═══ Data to examine ═══

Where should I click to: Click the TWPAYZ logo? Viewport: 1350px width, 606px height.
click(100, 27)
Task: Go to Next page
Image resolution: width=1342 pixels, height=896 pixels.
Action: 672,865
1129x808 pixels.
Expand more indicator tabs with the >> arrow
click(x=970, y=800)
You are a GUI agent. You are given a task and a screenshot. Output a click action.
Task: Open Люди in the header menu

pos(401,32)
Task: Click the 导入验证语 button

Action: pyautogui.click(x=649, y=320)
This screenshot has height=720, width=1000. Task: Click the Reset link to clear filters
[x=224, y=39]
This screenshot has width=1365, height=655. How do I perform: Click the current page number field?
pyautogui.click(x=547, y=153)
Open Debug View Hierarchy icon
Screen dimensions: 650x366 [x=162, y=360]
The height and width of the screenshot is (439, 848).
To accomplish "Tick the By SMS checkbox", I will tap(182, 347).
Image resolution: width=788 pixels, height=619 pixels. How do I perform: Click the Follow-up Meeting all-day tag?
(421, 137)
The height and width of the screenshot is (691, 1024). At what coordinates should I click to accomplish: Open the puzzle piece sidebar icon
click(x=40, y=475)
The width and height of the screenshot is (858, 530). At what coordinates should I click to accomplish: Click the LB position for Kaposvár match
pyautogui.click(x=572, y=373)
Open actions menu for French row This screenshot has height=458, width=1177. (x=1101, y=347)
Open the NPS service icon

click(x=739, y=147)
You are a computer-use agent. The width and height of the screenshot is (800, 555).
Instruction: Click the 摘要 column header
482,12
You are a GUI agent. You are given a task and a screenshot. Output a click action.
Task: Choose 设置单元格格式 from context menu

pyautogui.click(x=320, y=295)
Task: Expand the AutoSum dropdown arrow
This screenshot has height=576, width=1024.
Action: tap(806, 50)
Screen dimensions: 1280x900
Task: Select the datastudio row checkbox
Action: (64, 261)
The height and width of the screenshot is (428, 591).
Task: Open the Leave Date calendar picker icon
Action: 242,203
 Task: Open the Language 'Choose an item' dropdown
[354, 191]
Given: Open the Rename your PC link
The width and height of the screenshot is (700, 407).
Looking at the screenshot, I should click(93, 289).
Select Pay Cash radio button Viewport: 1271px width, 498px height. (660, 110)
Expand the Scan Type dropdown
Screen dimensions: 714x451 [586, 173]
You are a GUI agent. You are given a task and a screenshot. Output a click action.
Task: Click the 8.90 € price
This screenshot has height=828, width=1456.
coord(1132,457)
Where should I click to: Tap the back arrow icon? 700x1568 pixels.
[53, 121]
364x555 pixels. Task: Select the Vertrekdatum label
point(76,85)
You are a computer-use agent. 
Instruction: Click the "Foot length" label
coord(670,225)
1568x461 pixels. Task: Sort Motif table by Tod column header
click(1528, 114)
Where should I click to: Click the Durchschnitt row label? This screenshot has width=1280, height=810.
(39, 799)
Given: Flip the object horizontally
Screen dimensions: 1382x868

═══

Line by line, repeat everything in the records verbatim.

## Output of the exercise
Where should I click to: Click the TWPAYZ logo? Viewport: 1350px width, 606px height.
click(100, 27)
Task: Go to Next page
Image resolution: width=1342 pixels, height=896 pixels.
Action: 672,865
1129x808 pixels.
Expand more indicator tabs with the >> arrow
click(x=970, y=800)
You are a GUI agent. You are given a task and a screenshot. Output a click action.
Task: Open Люди in the header menu

pos(401,32)
Task: Click the 导入验证语 button

Action: pyautogui.click(x=649, y=320)
This screenshot has height=720, width=1000. Task: Click the Reset link to clear filters
[x=224, y=39]
This screenshot has width=1365, height=655. How do I perform: Click the current page number field?
pyautogui.click(x=547, y=153)
Open Debug View Hierarchy icon
Screen dimensions: 650x366 [x=162, y=360]
The height and width of the screenshot is (439, 848).
To accomplish "Tick the By SMS checkbox", I will tap(182, 347).
Image resolution: width=788 pixels, height=619 pixels. How do I perform: Click the Follow-up Meeting all-day tag?
(421, 137)
The height and width of the screenshot is (691, 1024). At what coordinates should I click to accomplish: Open the puzzle piece sidebar icon
click(x=40, y=475)
The width and height of the screenshot is (858, 530). At what coordinates should I click to accomplish: Click the LB position for Kaposvár match
pyautogui.click(x=572, y=373)
Open actions menu for French row This screenshot has height=458, width=1177. (x=1101, y=347)
Open the NPS service icon

click(x=739, y=147)
You are a computer-use agent. The width and height of the screenshot is (800, 555).
Instruction: Click the 摘要 column header
482,12
You are a GUI agent. You are given a task and a screenshot. Output a click action.
Task: Choose 设置单元格格式 from context menu

pyautogui.click(x=320, y=295)
Task: Expand the AutoSum dropdown arrow
This screenshot has height=576, width=1024.
Action: tap(806, 50)
Screen dimensions: 1280x900
Task: Select the datastudio row checkbox
Action: (64, 261)
The height and width of the screenshot is (428, 591).
Task: Open the Leave Date calendar picker icon
Action: 242,203
 Task: Open the Language 'Choose an item' dropdown
[354, 191]
Given: Open the Rename your PC link
The width and height of the screenshot is (700, 407).
Looking at the screenshot, I should click(93, 289).
Select Pay Cash radio button Viewport: 1271px width, 498px height. (660, 110)
Expand the Scan Type dropdown
Screen dimensions: 714x451 [586, 173]
You are a GUI agent. You are given a task and a screenshot. Output a click action.
Task: Click the 8.90 € price
This screenshot has height=828, width=1456.
coord(1132,457)
Where should I click to: Tap the back arrow icon? 700x1568 pixels.
[53, 121]
364x555 pixels. Task: Select the Vertrekdatum label
point(76,85)
You are a computer-use agent. 
Instruction: Click the "Foot length" label
coord(670,225)
1568x461 pixels. Task: Sort Motif table by Tod column header
click(1528, 114)
Where should I click to: Click the Durchschnitt row label? This screenshot has width=1280, height=810.
(39, 799)
Given: Flip the object horizontally
Screen dimensions: 1382x868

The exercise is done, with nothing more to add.